• Instructions to follow
Please copy everything from "Perform anticlustering using" down to "Papenberg (2024; <doi:10.1111/bmsp.12315>)." in the k-plus anticlustering documentation, swapping "maximize" for "increase".

Perform anticlustering using the k-plus objective to maximize between-group similarity. This function implements the k-plus anticlustering method described in Papenberg (2024; <doi:10.1111/bmsp.12315>).

kplus_anticlustering(
  x,
  K,
  variance = TRUE,
  skew = FALSE,
  kurtosis = FALSE,
  covariances = FALSE,
  T = NULL,
  standardize = TRUE,
  ...
)

Arguments

x

A feature matrix where rows correspond to elements and columns correspond to variables (a single numeric variable can be passed as a vector).

K

How many anticlusters should be created. Alternatively: (a) A vector describing the size of each group, or (b) a vector of length nrow(x) describing how elements are assigned to anticlusters before the optimization starts.

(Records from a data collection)

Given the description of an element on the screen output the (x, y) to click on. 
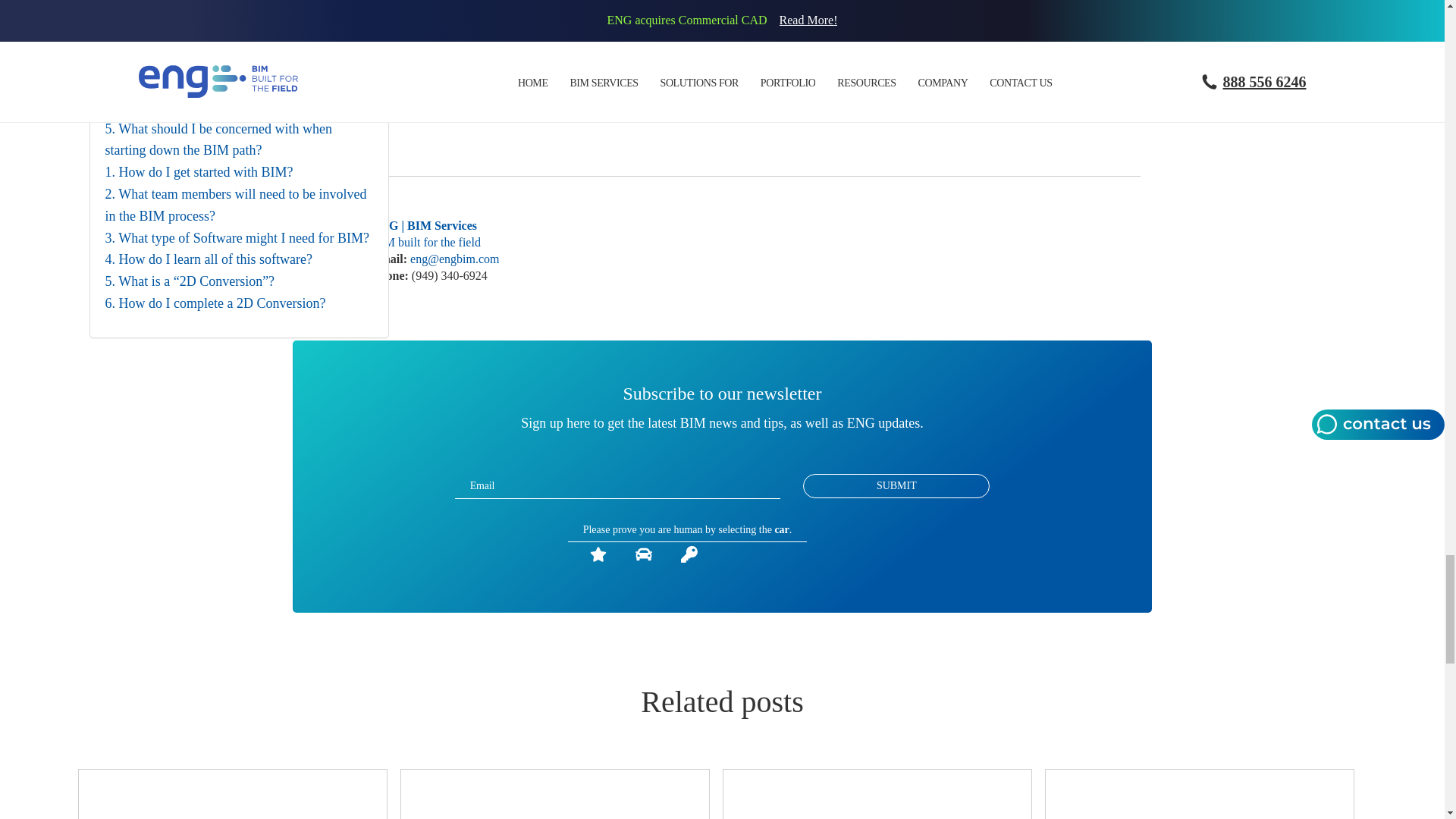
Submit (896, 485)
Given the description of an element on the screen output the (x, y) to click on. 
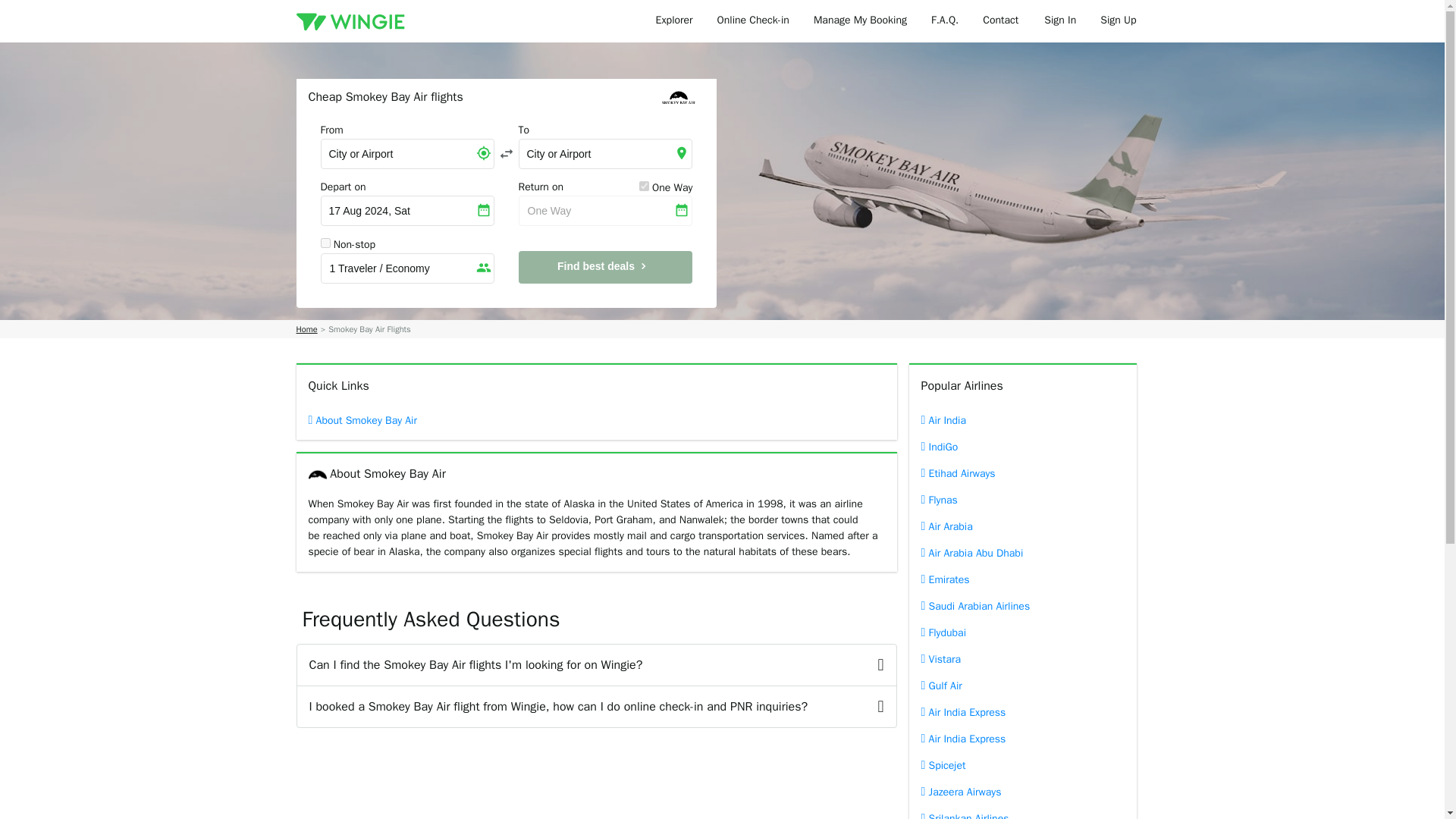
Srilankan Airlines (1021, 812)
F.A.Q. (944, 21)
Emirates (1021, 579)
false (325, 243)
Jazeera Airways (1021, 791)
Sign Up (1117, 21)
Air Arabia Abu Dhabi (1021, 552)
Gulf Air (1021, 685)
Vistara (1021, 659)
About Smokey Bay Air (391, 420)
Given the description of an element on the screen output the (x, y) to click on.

• Problem solution
Perform anticlustering using the k-plus objective to increase between-group similarity. This function implements the k-plus anticlustering method described in Papenberg (2024; <doi:10.1111/bmsp.12315>).